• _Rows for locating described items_
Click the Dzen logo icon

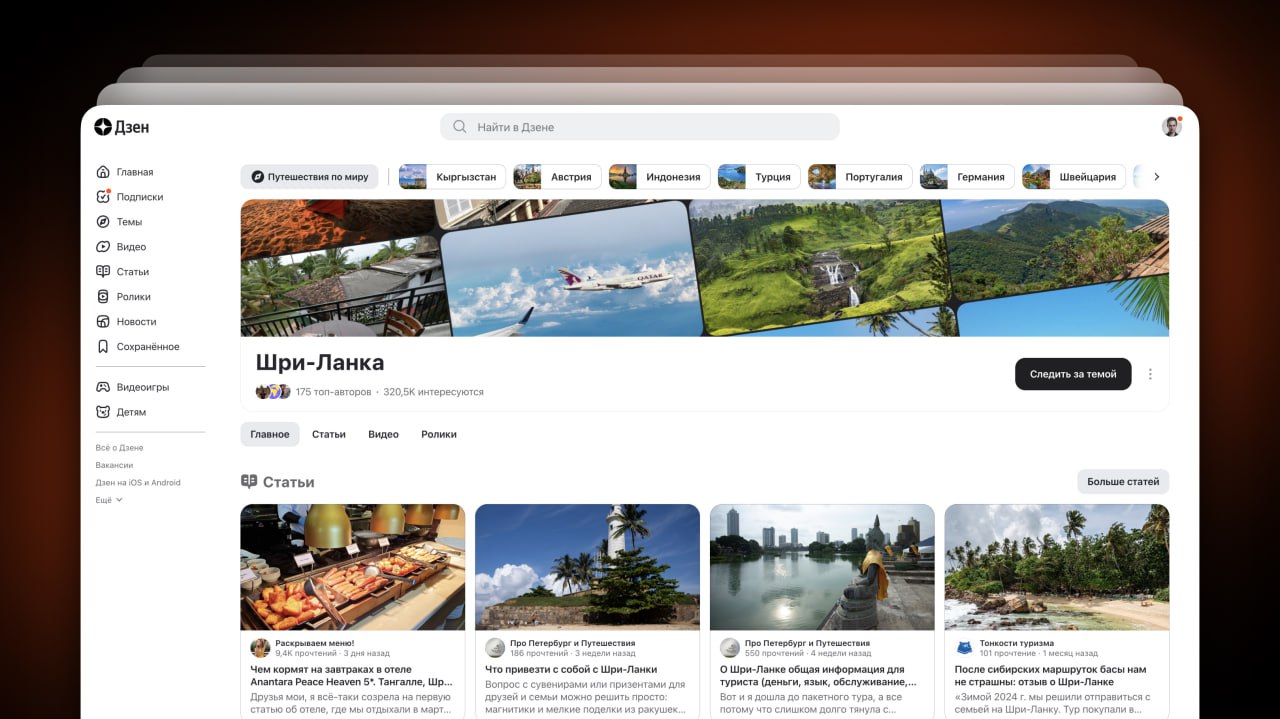(x=103, y=127)

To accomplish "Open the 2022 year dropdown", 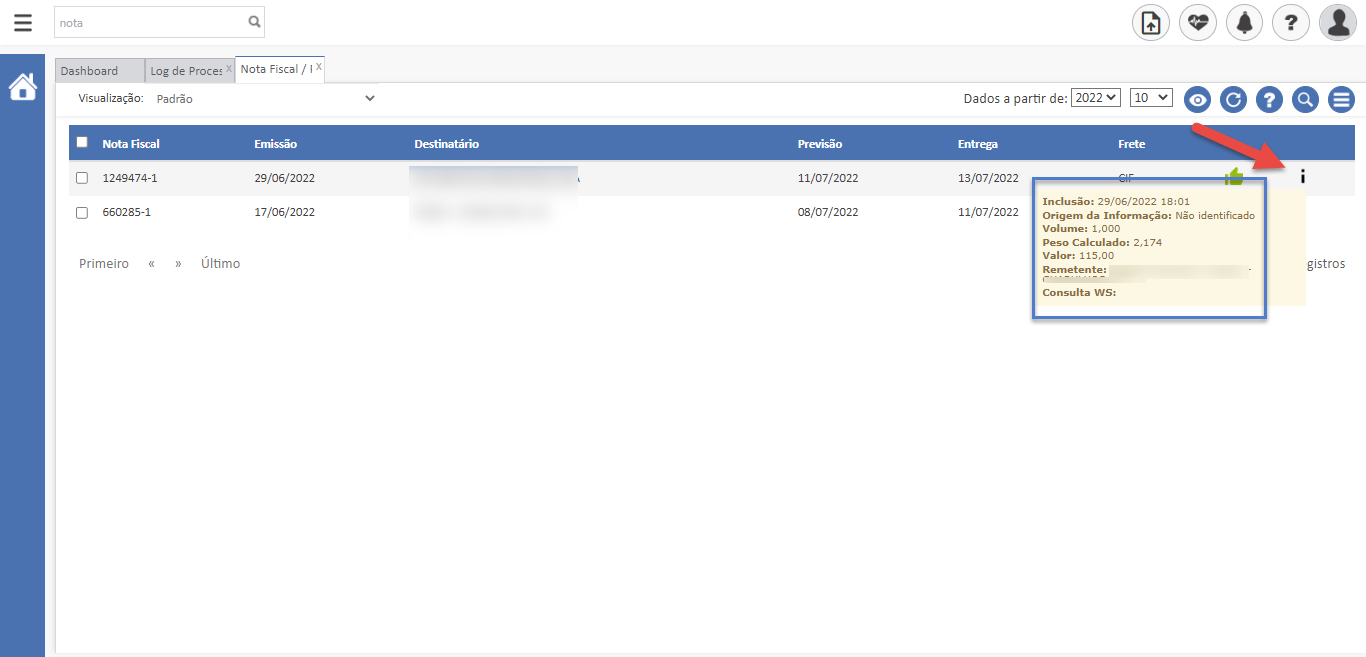I will (1095, 98).

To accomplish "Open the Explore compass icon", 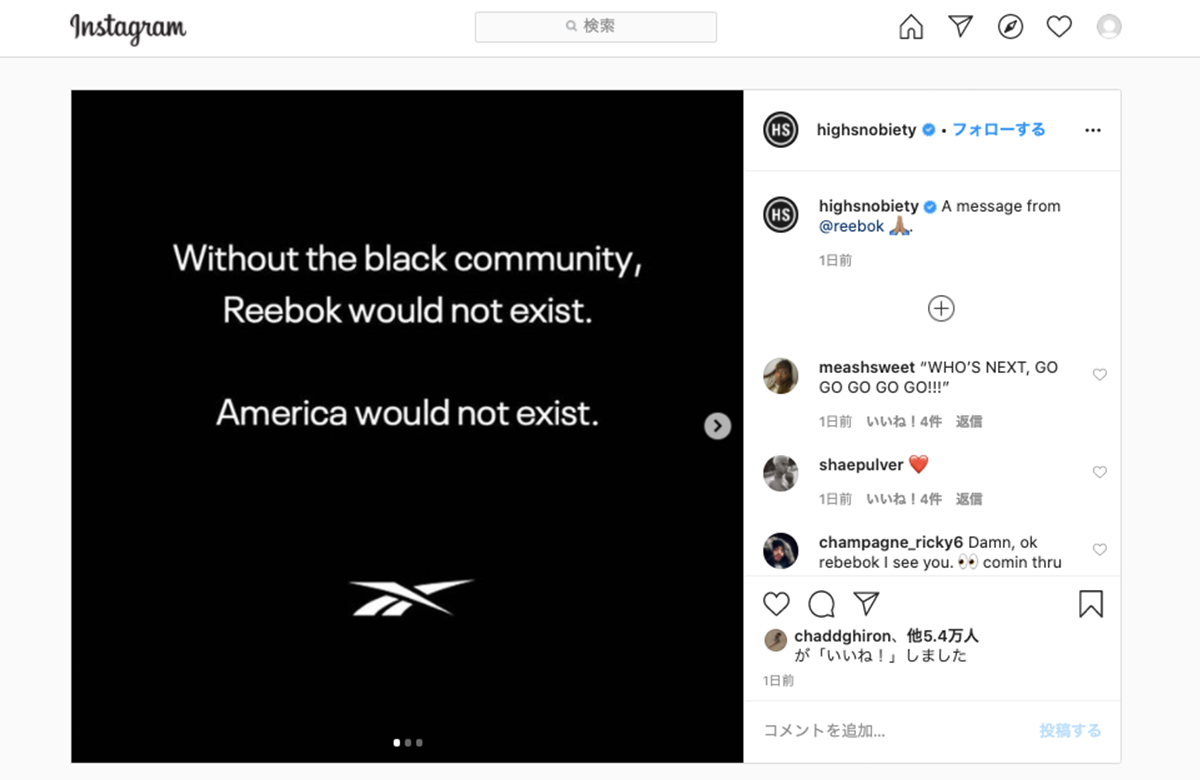I will coord(1011,27).
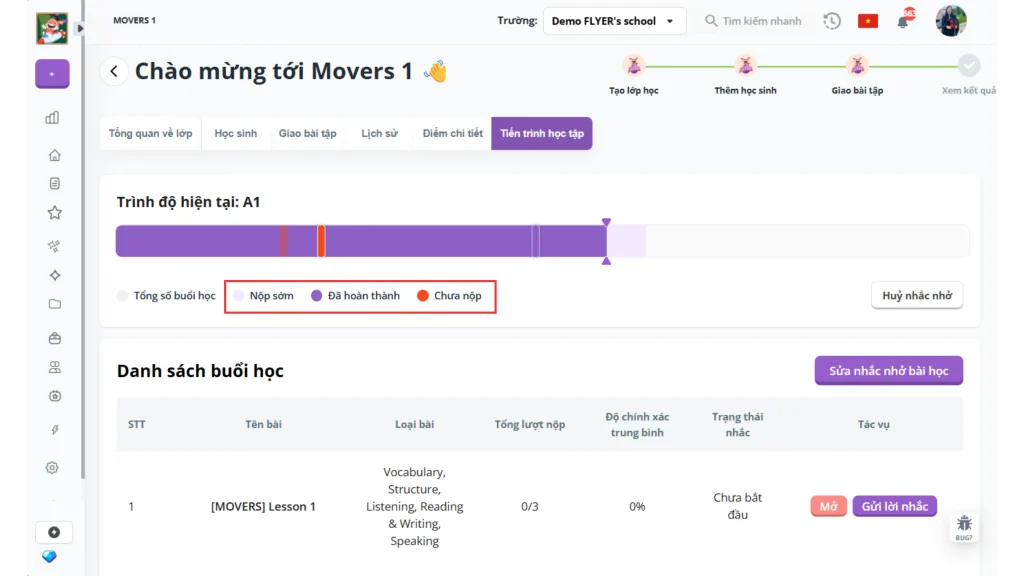The image size is (1024, 576).
Task: Open the home icon in the sidebar
Action: (x=54, y=155)
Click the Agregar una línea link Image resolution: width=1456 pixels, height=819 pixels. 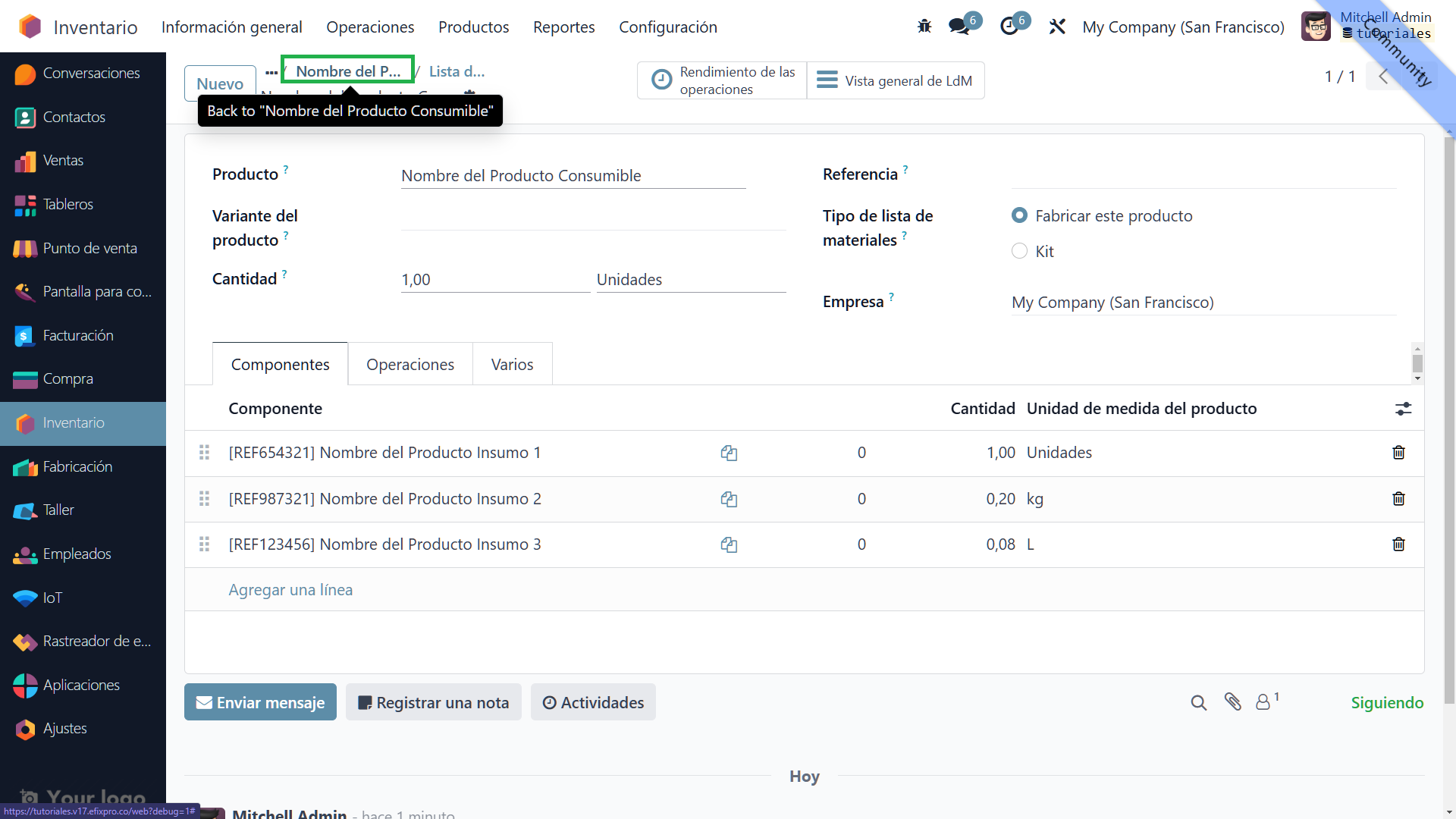click(x=290, y=590)
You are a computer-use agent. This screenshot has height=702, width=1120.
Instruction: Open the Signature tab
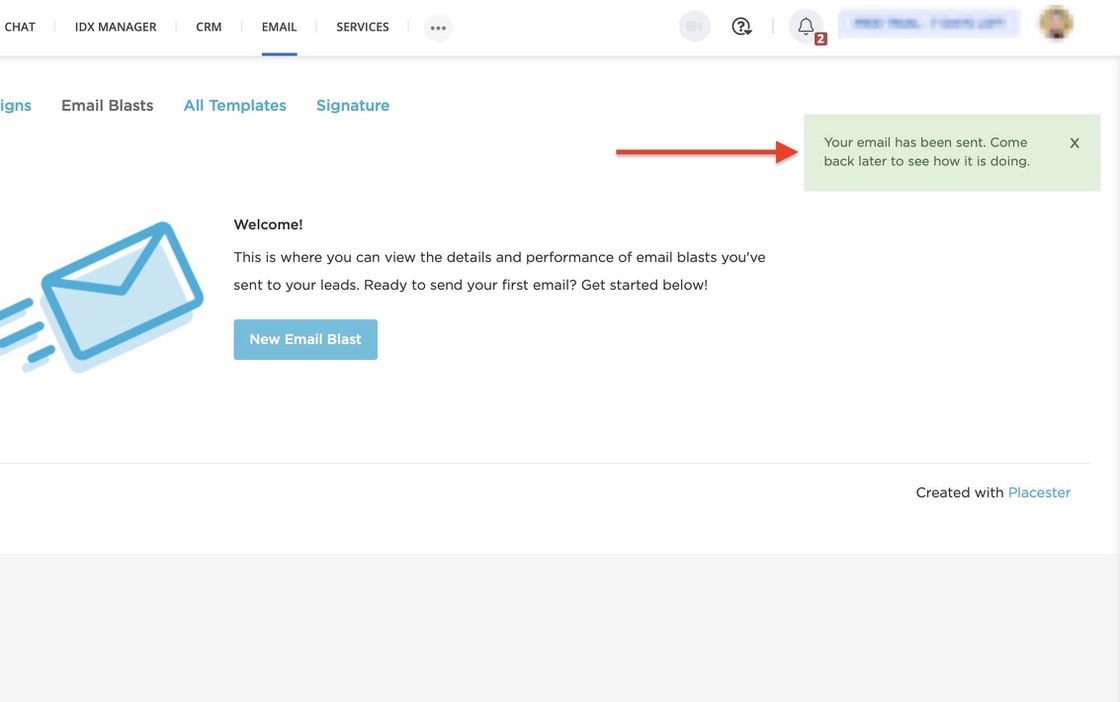point(352,105)
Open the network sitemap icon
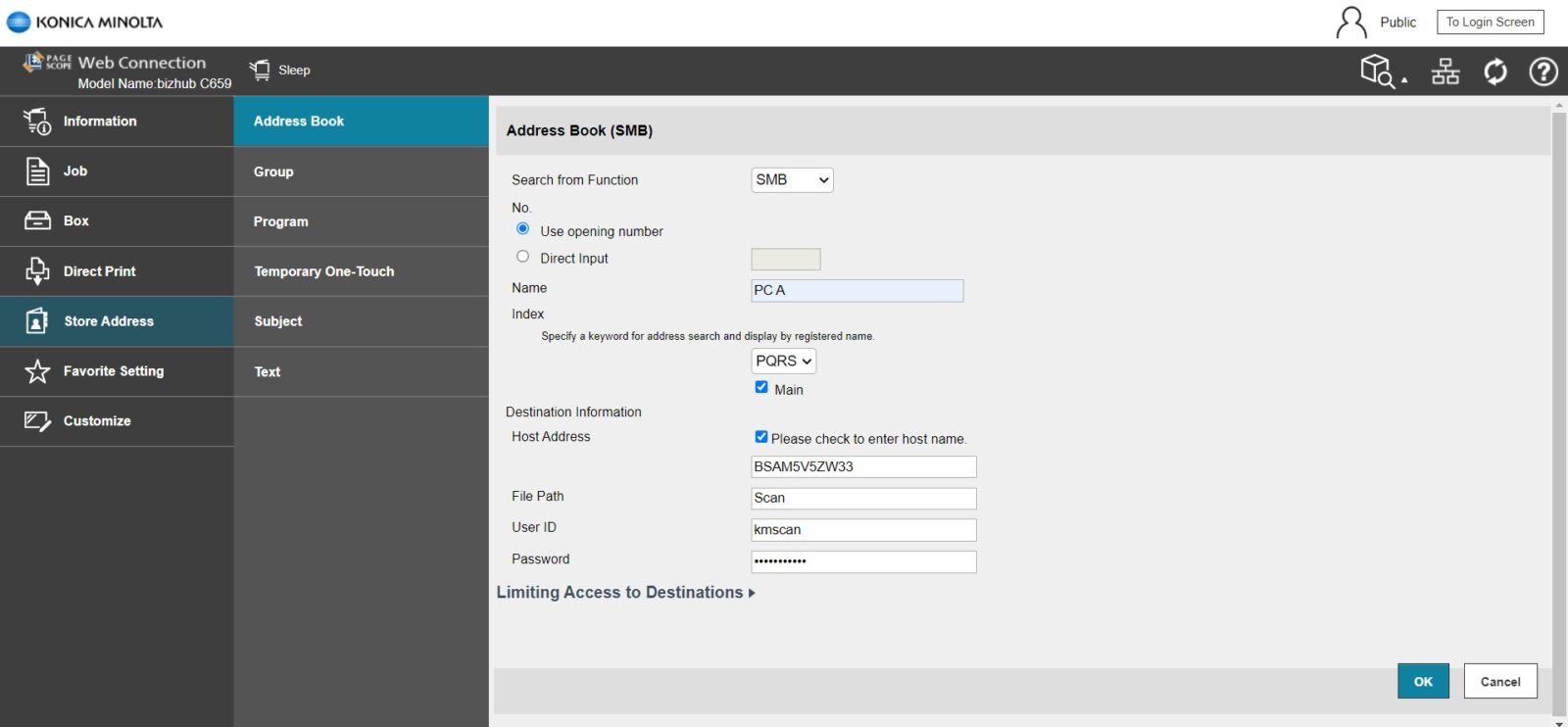The height and width of the screenshot is (727, 1568). point(1446,72)
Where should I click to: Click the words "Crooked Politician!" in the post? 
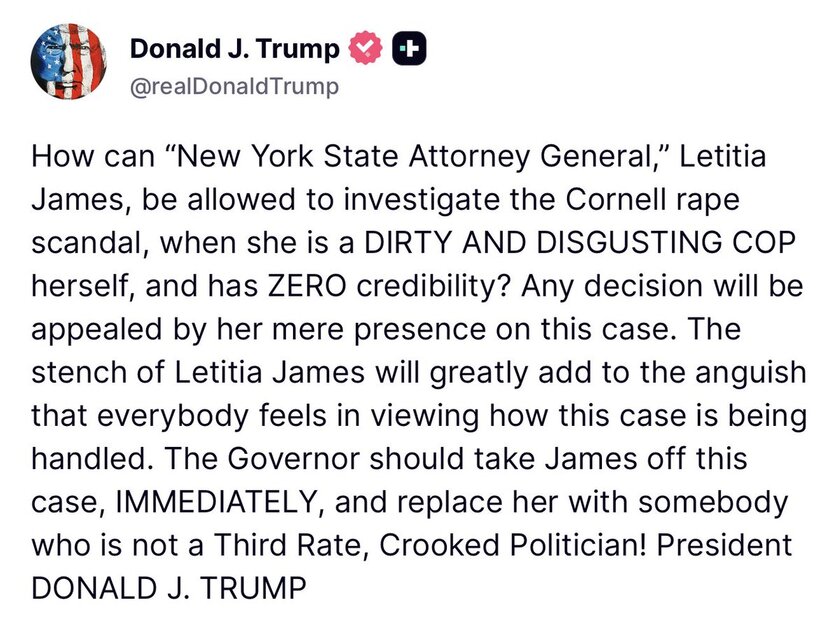pyautogui.click(x=513, y=545)
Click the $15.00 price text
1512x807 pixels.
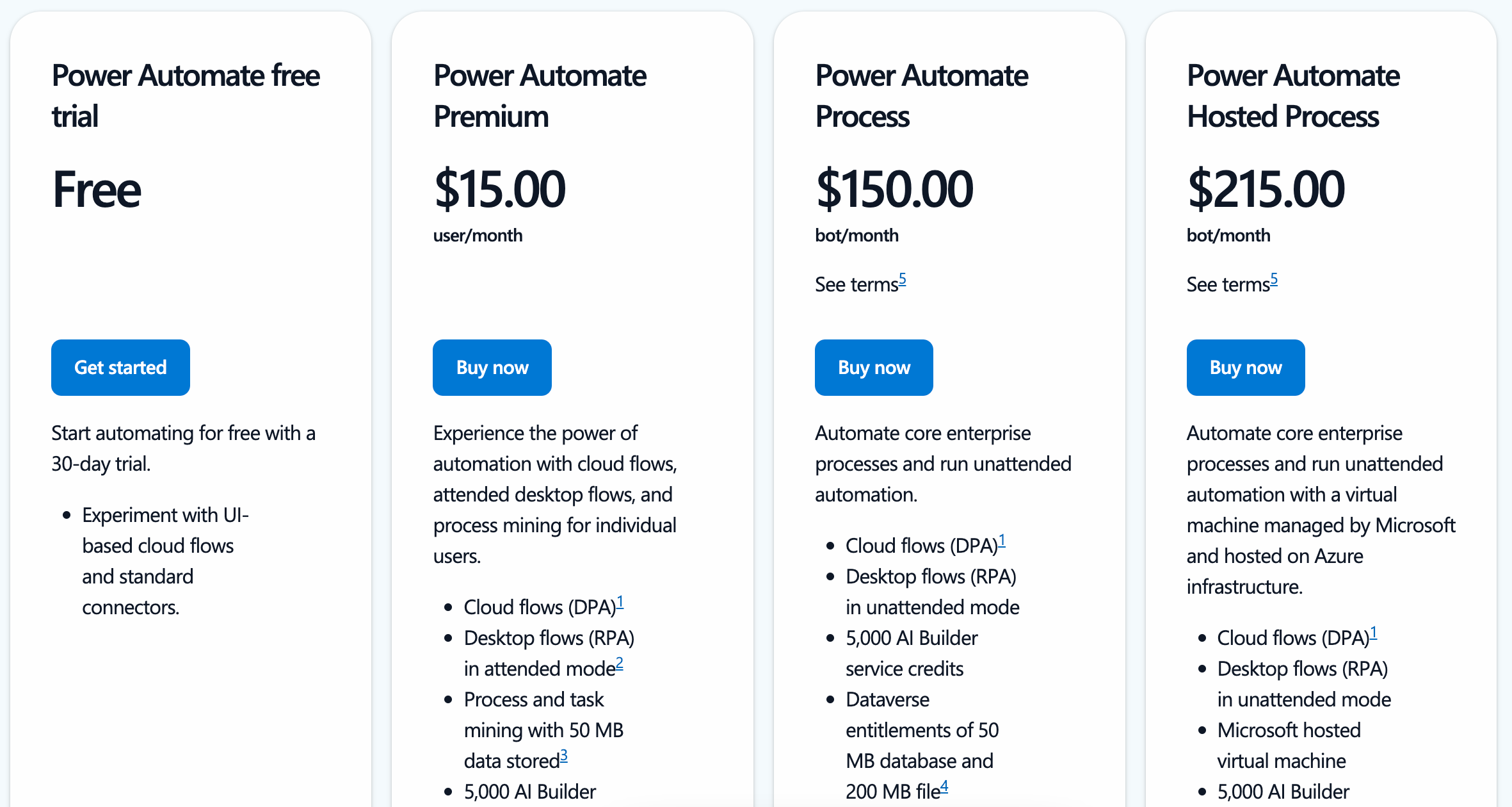[x=499, y=189]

• _Written request_
Edit everything from the line containing "Open the network sitemap icon" down to the end of the rows, replacing "price" with "amount" and leaving all else unchanged. Omit the pictures from your answer.

• _Solution_
Open the network sitemap icon
The height and width of the screenshot is (727, 1568). point(1446,72)
Where should I click to: Click the words "Crooked Politician!" in the post? 
pyautogui.click(x=513, y=545)
Click the $15.00 amount text
1512x807 pixels.
[x=499, y=189]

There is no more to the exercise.